Provided text:
I’ve enabled swarm configuration on my home docker host and I am not understanding how to give a swarm service a static IP address on my home network that is accessible to browsers on my home network.
I have the sample hello-world service running in a docker stack swarm that publishes port 80
Without the swarm configuration, using macvlan configuration I could assign the IP address to the container and the container would be available at the IP address
I’d like to do something similar within a swarm. The closest I could find via googling was this post from 2020 using shell scripts and iptables.
We had a need to publish separate docker swarm services on the same ports, but on separate specific IP addresses. Here’s how we did it.
Docker adds rules to the DOCKER-INGRESS chain of the nat table for each published port. The rules it adds are not IP-specific, hence normally any published port will be accessible on all host IP addresses. Here’s an example of the rule Docker will add for a service published on port 80:
I really would like to avoid hacking shell scripts and handle this with a custom configuration to a docker ingress network but have not yet been able to find examples.

Given exercise A: Among the rows, begin at the line that has "Click the 'AWS services used:' label" and stop after the line that has "tap(177, 397)". Reproduce only those lines, requests included, adding -104 to every coordinate in the answers and leaving the pictures out.

Recorded information:
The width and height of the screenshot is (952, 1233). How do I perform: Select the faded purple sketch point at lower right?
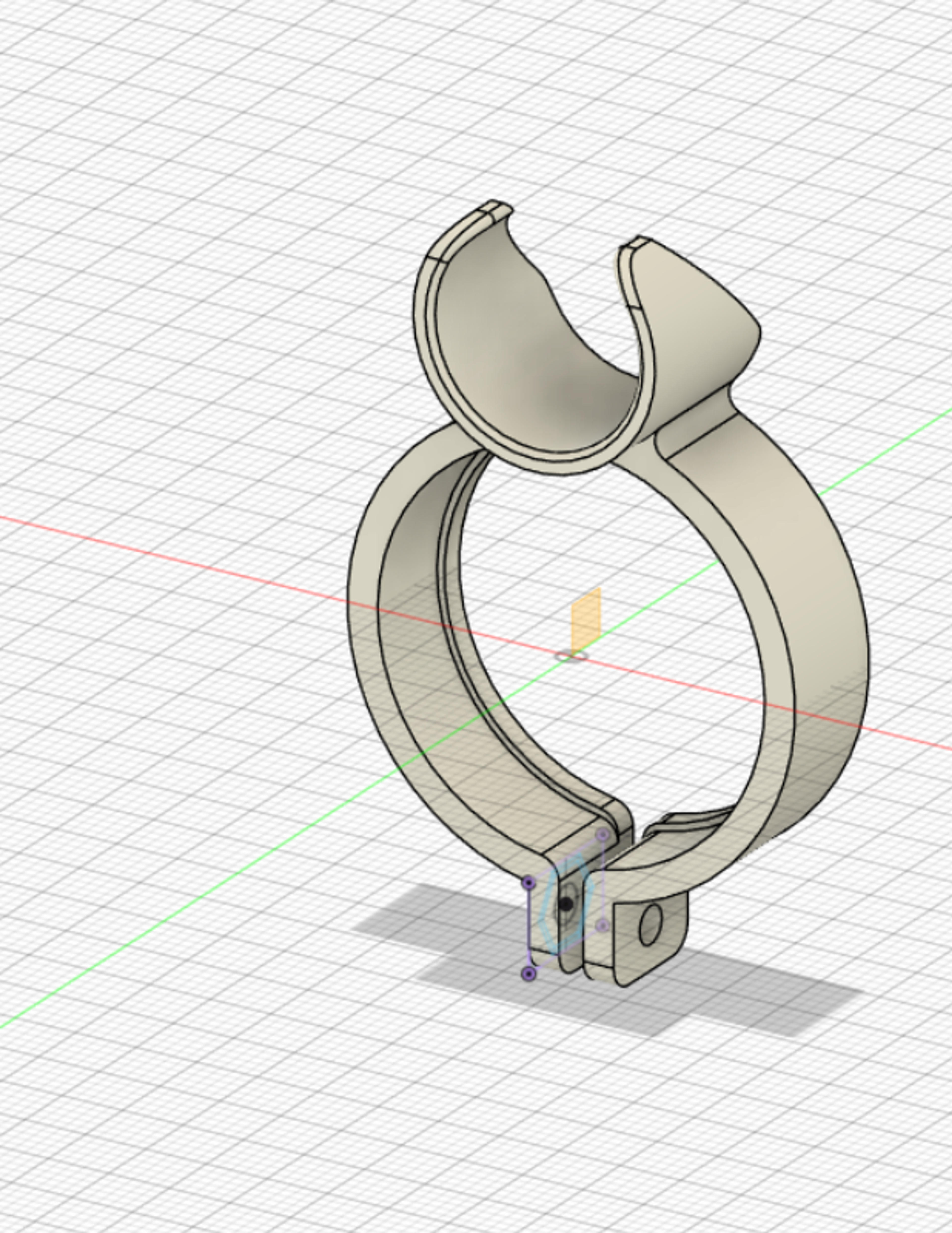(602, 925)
==
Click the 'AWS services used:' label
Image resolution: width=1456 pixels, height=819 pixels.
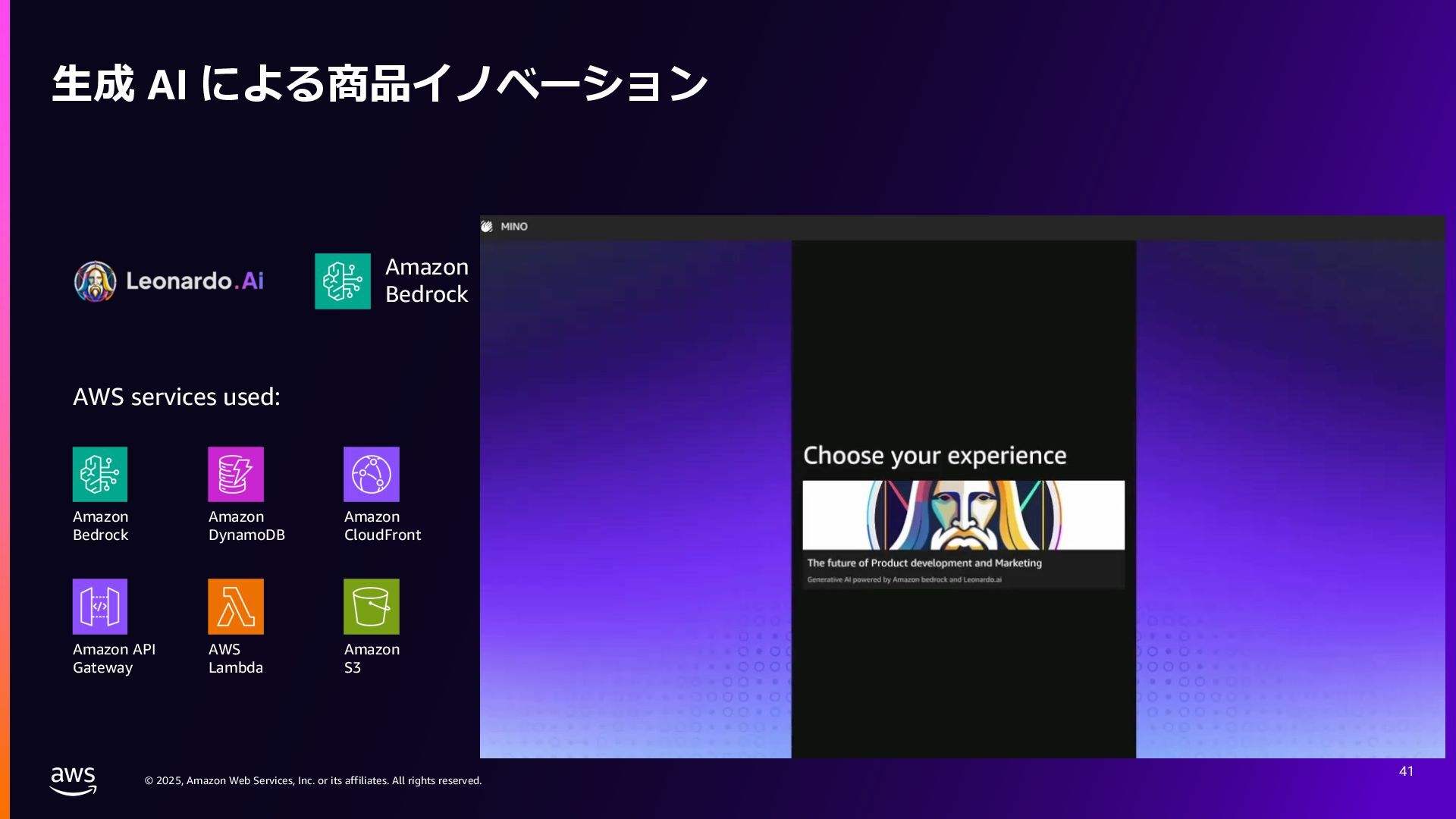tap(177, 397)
---
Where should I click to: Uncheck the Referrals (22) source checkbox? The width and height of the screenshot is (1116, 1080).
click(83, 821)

Given exercise B: According to the docker swarm post, which chain of the nat table does Docker add rules to for each published port?

Worked answer A:
Click the 'AWS services used:' label
Image resolution: width=1456 pixels, height=819 pixels.
tap(73, 293)

Worked answer B: The DOCKER-INGRESS chain.